A new type of polymeric gas separation membrane able to operate at elevated temperatures and withstand harsh chemical environments could help expand the use of industrial separation processes. The new membrane material could potentially allow recovery of large volumes of hydrogen gas now discarded in petrochemical processing, reducing the environmental impact of refining processes.
At the 214th national meeting of the American Chemical Society September 9 in Las Vegas, NV, researchers from the Georgia Institute of Technology reported on improved thermal and chemical resistance in gas separation membranes produced by blending polyimide materials containing crosslinkable diacetylene groups.
Crosslinking Takes Place After Membranes are Formed
A solid-state crosslinking reaction initiated after formation of the membranes accounts for the improved properties. Because the reaction is believed to occur in the more ordered regions of the blend, it does not significantly increase sample density. Thus, improvements in mechanical properties and chemical and thermal resistance are realized without reducing the material's gas transport and separation abilities.
"We have jumped a very large hurdle in having a material that is chemically and thermally resistant while retaining very attractive gas transport properties," said Dr. Mary E. Rezac, assistant professor in Georgia Tech's School of Chemical Engineering. "There could be a very large commercial market, but there are a number of technical hurdles still ahead of us."
The research is sponsored by the U.S. Environmental Protection Agency, the National Science Foundation, and Georgia Tech.
Conventional Membranes Lose Strength at High Temperatures
Conventional polymeric gas separation membranes lose mechanical strength at temperatures above 100 degrees Celsius and can be damaged by reactive components in gas streams, Rezac noted. But tests show that the new polymers are stable at temperatures of more than 400 degrees Celsius, and are not significantly affected by the chemical contaminants.
Rezac and collaborators Dr. Haskell W. Beckham, Birgit Bayer, E. Todd Sorensen, and Njeri Karangu produced the new membranes by blending a non-reactive polyimide with a new diacetylene-functionalized polyimide created in Beckham's laboratory. The blend was then dissolved in methylene chloride and formed into a film using conventional techniques. Finally, it was heated to initiate a crosslinking reaction in the diacetylene-containing portion of the polyimide blend.
The researchers used polyimides based on hexafluoroisopropylidene diphthalic anhydride (6FDA) as the non-reactive component in the blend.
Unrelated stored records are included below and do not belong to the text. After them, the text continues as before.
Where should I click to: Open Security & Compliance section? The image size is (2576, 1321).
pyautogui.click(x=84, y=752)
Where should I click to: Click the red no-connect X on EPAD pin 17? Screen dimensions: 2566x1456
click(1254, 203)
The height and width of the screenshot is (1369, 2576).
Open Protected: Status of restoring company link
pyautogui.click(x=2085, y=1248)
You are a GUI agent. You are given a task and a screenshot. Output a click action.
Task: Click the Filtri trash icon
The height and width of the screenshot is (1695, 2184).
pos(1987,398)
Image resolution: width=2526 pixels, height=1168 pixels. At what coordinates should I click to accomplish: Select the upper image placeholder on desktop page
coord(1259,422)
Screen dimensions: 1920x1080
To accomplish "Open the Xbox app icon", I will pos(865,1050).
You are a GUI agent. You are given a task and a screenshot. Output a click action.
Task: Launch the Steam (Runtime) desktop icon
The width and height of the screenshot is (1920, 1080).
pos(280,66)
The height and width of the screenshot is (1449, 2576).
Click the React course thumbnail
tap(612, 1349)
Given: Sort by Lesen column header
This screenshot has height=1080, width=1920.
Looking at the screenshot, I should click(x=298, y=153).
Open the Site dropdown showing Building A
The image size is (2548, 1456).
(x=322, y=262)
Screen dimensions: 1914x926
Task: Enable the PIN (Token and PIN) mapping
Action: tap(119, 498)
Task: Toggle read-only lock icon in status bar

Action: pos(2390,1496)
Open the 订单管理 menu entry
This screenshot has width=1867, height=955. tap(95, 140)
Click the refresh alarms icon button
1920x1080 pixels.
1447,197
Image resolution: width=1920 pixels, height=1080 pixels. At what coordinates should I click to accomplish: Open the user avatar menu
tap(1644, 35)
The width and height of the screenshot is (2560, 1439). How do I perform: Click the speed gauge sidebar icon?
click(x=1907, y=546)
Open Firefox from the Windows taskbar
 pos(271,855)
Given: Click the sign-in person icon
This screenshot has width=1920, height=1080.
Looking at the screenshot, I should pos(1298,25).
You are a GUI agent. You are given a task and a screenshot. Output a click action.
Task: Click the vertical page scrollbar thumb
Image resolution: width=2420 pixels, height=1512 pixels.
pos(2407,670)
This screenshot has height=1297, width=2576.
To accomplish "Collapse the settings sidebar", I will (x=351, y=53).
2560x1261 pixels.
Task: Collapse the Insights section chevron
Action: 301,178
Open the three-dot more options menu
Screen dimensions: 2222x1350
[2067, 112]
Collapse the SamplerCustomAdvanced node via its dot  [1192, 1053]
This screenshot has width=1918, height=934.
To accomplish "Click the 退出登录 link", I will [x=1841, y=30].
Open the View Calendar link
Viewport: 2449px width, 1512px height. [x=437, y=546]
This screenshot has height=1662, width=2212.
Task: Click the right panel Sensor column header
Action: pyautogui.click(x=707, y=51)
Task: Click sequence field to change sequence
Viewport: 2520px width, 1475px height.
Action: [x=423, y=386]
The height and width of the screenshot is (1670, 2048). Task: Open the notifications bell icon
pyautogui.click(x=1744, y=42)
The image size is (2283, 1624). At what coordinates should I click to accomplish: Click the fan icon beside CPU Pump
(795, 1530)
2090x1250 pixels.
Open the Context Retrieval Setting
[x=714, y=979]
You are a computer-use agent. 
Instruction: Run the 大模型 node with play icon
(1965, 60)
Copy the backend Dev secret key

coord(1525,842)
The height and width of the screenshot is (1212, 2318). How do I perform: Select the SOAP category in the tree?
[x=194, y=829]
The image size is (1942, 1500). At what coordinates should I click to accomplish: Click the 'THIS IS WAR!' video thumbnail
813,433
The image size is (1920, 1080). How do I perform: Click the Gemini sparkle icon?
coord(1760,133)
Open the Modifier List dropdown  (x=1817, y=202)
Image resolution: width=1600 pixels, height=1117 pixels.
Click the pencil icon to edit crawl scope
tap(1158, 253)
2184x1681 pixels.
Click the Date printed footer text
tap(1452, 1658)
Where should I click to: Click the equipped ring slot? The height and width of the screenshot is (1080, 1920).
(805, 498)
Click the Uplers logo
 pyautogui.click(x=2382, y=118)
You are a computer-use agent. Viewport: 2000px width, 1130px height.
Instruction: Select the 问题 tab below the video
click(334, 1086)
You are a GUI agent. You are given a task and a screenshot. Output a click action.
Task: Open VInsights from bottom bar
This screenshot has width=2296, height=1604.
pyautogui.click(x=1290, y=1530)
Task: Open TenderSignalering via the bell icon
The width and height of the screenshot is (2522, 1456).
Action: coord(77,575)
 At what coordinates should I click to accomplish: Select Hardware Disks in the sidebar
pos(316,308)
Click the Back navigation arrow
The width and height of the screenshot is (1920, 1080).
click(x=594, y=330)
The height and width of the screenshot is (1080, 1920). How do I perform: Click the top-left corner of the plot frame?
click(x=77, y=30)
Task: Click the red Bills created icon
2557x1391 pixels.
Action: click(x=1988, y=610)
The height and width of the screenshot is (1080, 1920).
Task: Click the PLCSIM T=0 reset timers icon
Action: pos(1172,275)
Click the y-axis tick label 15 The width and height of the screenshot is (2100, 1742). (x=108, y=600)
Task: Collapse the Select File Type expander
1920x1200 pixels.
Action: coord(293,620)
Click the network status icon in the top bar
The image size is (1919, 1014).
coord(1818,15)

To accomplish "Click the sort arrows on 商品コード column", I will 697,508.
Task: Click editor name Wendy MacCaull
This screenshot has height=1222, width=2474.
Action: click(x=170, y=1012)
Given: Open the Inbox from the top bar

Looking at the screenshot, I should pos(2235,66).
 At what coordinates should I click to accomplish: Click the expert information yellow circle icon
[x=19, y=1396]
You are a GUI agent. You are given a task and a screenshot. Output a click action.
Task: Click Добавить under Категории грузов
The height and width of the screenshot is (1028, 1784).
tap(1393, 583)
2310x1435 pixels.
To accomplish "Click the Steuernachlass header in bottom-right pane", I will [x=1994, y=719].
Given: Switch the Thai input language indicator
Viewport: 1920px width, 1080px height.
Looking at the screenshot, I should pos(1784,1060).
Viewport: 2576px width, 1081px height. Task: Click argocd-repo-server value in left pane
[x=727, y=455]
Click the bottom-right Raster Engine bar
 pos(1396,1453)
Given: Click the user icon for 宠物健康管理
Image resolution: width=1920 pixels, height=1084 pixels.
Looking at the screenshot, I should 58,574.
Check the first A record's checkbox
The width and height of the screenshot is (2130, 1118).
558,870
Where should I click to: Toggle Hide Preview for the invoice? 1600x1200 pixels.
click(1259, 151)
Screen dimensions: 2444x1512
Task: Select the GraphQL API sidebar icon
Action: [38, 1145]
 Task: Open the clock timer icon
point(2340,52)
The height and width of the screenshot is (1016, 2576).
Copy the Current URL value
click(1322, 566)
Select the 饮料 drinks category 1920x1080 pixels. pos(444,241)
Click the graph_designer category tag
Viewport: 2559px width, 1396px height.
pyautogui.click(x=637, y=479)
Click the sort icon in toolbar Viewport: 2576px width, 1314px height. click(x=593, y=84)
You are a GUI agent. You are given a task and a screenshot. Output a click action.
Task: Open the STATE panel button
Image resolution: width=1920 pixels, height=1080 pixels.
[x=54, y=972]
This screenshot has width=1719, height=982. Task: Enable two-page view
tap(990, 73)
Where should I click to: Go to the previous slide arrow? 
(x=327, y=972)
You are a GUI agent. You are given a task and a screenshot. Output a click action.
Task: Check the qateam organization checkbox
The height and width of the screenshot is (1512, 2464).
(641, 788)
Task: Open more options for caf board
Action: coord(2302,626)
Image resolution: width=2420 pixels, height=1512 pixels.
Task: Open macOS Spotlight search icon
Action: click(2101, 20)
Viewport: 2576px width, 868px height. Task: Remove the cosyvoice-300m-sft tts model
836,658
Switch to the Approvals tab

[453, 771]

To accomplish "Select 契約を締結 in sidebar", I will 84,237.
The reactive portion contains both a hexafluoroisopropylidene bisphthalimide moiety and an aliphatic diacetylene moiety. Varying the proportions of the two materials produced blends with different degrees of thermal and chemical resistance.
Crosslinking reactions normally cause shrinkage of the material as the carbon chains link together. That has foiled previous attempts to produce stronger membranes because increasing the density of the membrane film decreases its gas permeability, noted Beckham, assistant professor in Georgia Tech's School of Textile and Fiber Engineering.
"We believe these new materials retain their gas transport properties because the crosslinkable groups can undergo a solid-state reaction without significantly increasing the density of the material," he noted. "That is a special feature of this material."
Researchers Exploring Other Polyimide Materials
Because of its cost, however, the material developed and tested by the Georgia Tech researchers is unlikely to be used commercially. But Beckham and his graduate students have produced a series of other diacetylene-containing polyimides to determine whether these special properties may be found in similar -- and less costly -- polyimide materials.
"Incorporating diacetylene groups into linear chain backbones to crosslink polymers is not itself novel," he added. "But nobody has done a systematic study of using these groups to crosslink polyimides. We want to see if the characteristics observed for the crosslinkable 6FDA-based polyimide blends are general to polyimides, or specific to this system."
Rezac believes the new membranes could make the recovery of hydrogen from petrochemical processes economically feasible. The temperature of refinery gas streams -- containing hydrogen, propane, methane and other hydrocarbons -- exceeds the thermal operating range of current membranes, and cooling those streams can cost more than the recovered materials would be worth.
Recovered Hydrogen Could be Worth Several Hundred Million Dollars
If the new system can operate at high temperatures unaffected by gas stream contaminants, the industry could recover hydrogen the U.S. Department of Energy has estimated would be worth several hundred million dollars per year.
"If we can achieve these types of separations, we can reduce operating energy, waste production, and the pollutants going into the atmosphere," Rezac noted. "The dollar value of the hydrogen is significant, but there are external issues in terms of recycling and pollution control that are just as important."
Beckham believes there may be other applications for such materials that can undergo crosslinking without shrinkage. Dental fillings and high-strength composites are two applications that would benefit from such properties.
In addition to evaluating other polyimide materials, Rezac and Beckham hope to confirm and understand how the crosslinking process can produce stronger materials without increasing density. They theorize that the linking takes place in regions of the polyimide that do not contribute to the gas permeability.
"By selectively crosslinking the more ordered regions of the polyimide that don't contribute to the gas transport anyway, the diacetylene groups allow us to tie up the structure without reducing the gas transport properties," Beckham added.